START PROVIDED MATERIAL

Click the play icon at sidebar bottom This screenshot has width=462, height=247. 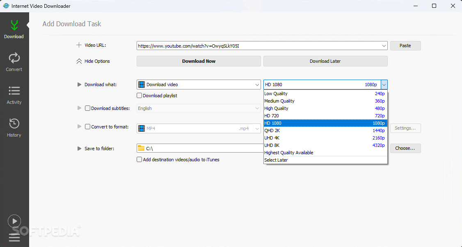click(x=14, y=221)
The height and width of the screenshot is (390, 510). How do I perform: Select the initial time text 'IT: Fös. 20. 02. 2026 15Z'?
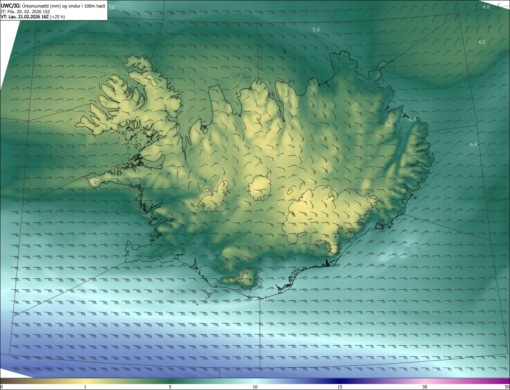pos(26,12)
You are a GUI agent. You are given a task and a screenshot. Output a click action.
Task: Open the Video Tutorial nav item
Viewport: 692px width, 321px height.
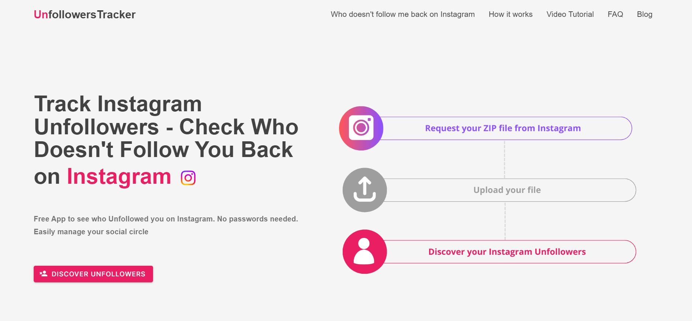570,14
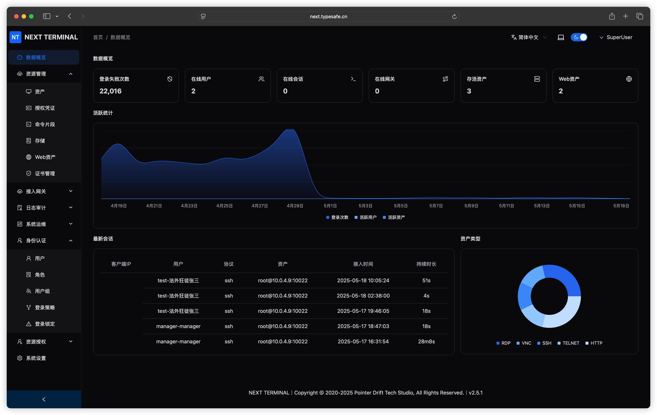Toggle SSH legend in asset type chart
This screenshot has width=657, height=415.
[544, 343]
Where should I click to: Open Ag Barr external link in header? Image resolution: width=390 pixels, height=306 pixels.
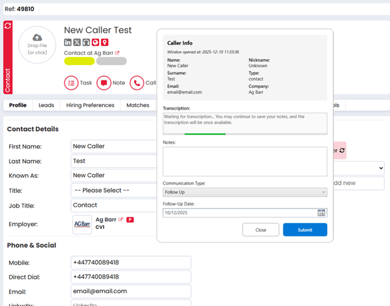point(117,53)
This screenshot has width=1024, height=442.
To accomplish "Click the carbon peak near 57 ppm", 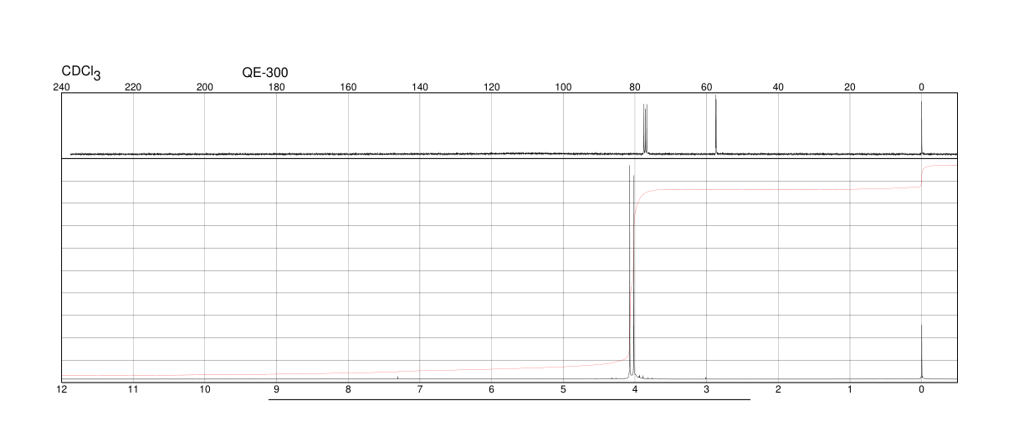I will click(x=716, y=126).
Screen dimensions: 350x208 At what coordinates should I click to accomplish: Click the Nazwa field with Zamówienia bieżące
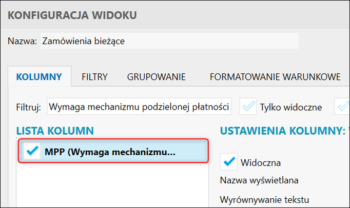(x=168, y=41)
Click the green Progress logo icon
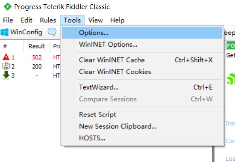The image size is (235, 162). (x=231, y=79)
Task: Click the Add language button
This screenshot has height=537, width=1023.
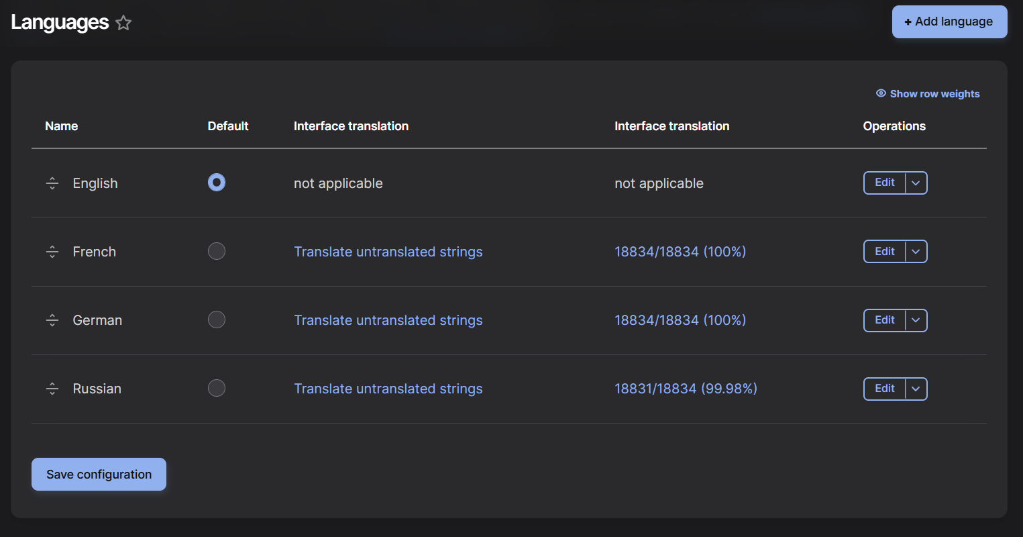Action: pyautogui.click(x=949, y=21)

END PROVIDED MATERIAL

TASK ITEM: Each line from the one holding "Click the green Progress logo icon" through the end of the listing is to be output exactly, both ends included, with no other lines and the pictures left out.

SOLUTION TO THIS PROBLEM:
Click the green Progress logo icon
The image size is (235, 162). (x=231, y=79)
Task: Click the Add language button
This screenshot has height=537, width=1023.
Action: pyautogui.click(x=949, y=21)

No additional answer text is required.